# Projector screen color?



## pl4eva (Mar 20, 2015)

Hi, I'm going to buy my 1st 100" projector screen for the bedroom. We plan to watch TV and play video games on it. This is the projector I'm going to get http://www.amazon.com/gp/product/B0...2SRRYDG8Z7ZLI&psc=1&ref_=wl_it_dp_o_pd_nS_ttl
The problem is I don't know if I should get black or grey or white screen. Please help!


----------



## gregzoll (Dec 25, 2006)

You are best to ask over at avsforum.com.


----------



## ktkelly (Apr 7, 2007)

*Making some assumptions:

*I would call for a white screen with a higher gain.

This is based on the fact that you will have the lights off, or dimmed quite a bit, and will be directly in front of the screen.

1. A gray screen is used when there will be more ambient light, as it helps increase contrast.

2. A low gain allows for a wider viewing angle, and that wouldn't seem to be needed.

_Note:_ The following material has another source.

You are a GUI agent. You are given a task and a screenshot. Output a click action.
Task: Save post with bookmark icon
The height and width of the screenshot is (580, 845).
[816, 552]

A plus to using the higher gain, white screen, is that you can lower the output level of the projector and get a longer bulb life.


*Something to keep in mind:*

With that particular projector the distance from projector lens to screen needs to be 14.2 feet with a 100" screen, so you need to make sure you have the room size.


Hope this helps you with your decision.


----------